Revel terdiam, dia betul2 tdk suka dgn bayangan Ina menikah dgn laki2 lain. Dia berusaha
membaca ekspresi wajah Ina dan yg ia lihat adalah rasa tdk percaya dan kecewa karena
Revel sudah meminta ini darinya. Ina tdk lagi menatap wajah Revel, tp pada satu titik diatas
kepala Revel.
“Oke, klo itu yg kmu mau dari saya, sekarang juga saya akan telpon om Siahaan untuk
membatalkan kontrak itu.”
Ina langsung menatapnya dgn mata terbelalak. Mengambil kesempatan dari kekagetan Ina,
Revel melanjutkan argumentasinya.
“Kita akan betul2 menikah dan hidup sebagaimana layaknya suami istri, tanpa kontrak atau
perjanjian jenis apapun. Kita akan tidur di kamar tidur yg sama, berbagi tempat tidur, kamar
mandi, bahkan sabun mandi. Kmu akan menemani saya menghadiri acara publik dan saya
akan menemani kmu ke setiap acara keluarga, bukan karena terpaksa atau karena merasa
bahwa itu suatu kewajiban, tp karena kita sama2 mau melakukannya untuk memberikan
dukungan kepada satu sama lain. Kmu akan mendengar stiap permintaan yg saya ajukan
demi menjaga kesejahteraan kmu dan saya akan melakukan hal yg sama untuk memperbaiki
hubungan saya dgn mama saya. Saya janji untuk tetap setia dgn kmu selama kmu berjanji
melakukan hal yg sama.” Dan kita akan have sex whenever I want it and whenever I want it,
pikir Revel, tp dia tdk mengatakannya. “Gimana?” tanyanya.
Ada kerutan pada wajah Ina yg berarti bahwa dia sedang betul2 mempertimbangkan ini
semua. Dengan harap2 cemas, Revel menunggu apa yg akan dikatakan Ina.
“Saya perlu waktu untuk memikirkan ini semua,” ucap Ina pelan.

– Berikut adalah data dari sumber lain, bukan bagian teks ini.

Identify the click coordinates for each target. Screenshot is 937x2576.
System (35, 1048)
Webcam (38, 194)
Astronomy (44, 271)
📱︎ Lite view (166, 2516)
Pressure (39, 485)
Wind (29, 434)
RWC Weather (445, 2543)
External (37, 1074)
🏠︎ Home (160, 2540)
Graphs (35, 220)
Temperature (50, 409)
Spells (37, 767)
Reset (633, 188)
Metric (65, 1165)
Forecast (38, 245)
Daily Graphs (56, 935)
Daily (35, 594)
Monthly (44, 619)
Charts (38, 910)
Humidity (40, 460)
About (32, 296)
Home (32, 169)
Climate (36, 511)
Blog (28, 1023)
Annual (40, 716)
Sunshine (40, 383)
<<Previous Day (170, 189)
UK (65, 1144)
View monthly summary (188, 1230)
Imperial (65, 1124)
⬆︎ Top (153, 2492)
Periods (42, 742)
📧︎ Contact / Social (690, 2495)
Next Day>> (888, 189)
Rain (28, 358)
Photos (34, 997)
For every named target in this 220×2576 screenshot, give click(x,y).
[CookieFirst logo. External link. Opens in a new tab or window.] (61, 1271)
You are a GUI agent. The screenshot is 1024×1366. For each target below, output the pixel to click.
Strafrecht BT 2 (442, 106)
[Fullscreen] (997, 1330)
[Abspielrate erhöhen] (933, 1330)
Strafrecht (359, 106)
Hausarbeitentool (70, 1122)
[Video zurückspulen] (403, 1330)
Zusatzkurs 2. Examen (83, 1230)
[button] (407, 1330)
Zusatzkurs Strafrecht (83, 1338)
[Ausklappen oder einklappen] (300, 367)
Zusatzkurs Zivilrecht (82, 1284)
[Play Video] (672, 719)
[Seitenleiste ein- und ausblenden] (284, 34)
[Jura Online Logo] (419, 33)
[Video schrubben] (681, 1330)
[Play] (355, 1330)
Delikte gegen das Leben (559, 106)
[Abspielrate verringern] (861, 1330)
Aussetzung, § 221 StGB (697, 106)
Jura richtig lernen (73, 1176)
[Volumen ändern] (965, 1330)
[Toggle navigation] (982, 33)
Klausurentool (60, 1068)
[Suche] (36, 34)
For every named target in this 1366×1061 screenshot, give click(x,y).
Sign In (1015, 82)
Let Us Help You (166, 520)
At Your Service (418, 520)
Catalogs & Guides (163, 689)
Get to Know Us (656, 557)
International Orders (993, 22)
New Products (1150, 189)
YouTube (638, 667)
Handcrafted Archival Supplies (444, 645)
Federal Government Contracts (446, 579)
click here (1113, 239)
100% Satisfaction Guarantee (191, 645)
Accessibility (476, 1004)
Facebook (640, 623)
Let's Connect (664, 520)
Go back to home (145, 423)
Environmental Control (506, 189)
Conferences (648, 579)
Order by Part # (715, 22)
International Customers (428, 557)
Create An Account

Revel menahan diri agar tdk mendengus. Ini bukan jawaban yg dia harapkan, tp setidak2nya
Ina tdk menolak proposalnya mentah2, oleh sebab itu Revel bersyukur. “Oke, sampai
kapan?”
Klo saja dia tdk betul2 menginginkan Ina, dia mungkin akan melupakan ini semua dan pergi
ke rumah salah satu teman wanitanya dan memuaskan dirinya. Dia tdk pernah mengalami
sebegini banyak masalah hanya untuk tidur dgn seorang wanita.
“I don’t know.”
Dan Revel meledak. Dia melepaskan Ina dan berjalan menuju tepi kolam, sambil berteriak,
“Ada sekitar 10argumen yg bisa saya ajukan supaya lebih bisa meyakinkan kmu untuk
mengiyakan permintaan saya sekarang juga, tp sembilan diantaranya akan membuat saya
terdengar sperti orang gila.”
Ina mengikuti jejaknya. Revel yg sudah berhasil menarik dirinya keluar dari kolam renang
dan mengulurkan tangannya dan membantu Ina naik. Mereka sama2 berjalan menuju kursi
malas tempat Ina meletakkan handuknya.
“Apa satu argumentasi yg nggak akan membuat kmu terdengar sperti orang gila?” tanya Ina
sambil mengeringkan tubuhnya dgn handuk.
Revel terdiam sejenak, berharap bahwa dia adalah handuk yg dia gunakan, sbelum
mengedipkan matanya dan berkata sambil menatap Ina yg sekaranng sedang menatapnya
balik dgn penuh antisipasi, “Oh forget it. Yg itu juga akan membuat saya terdengar sperti
orang gila.”
Menyadari bahwa dia sudah tertangkap basah sedang menelanjangi Ina dgn matanya,
wajahnya langsung memerah dan Revel buru2 menyabet pakaiannya dan bergegas menuju
lantai atas. Ina menahan senyumnya. Revel slalu akan moody klo dia merasa kehilangan
kontrol atas situasi yg dia hadapi, spertinya ini adalah salah satu situasi tersebut. Stelah
yakin bahwa handuk yg melingkari pinggangnya tdk akan merosot, Ina pun mengikuti jejak
Revel.
“Kmu tahu kan klo saya bisa maksa kmu melakukan ini, bahwa kmu tdk punya hak menolak
tempat tidur kmu untuk saya?” tanya Revel.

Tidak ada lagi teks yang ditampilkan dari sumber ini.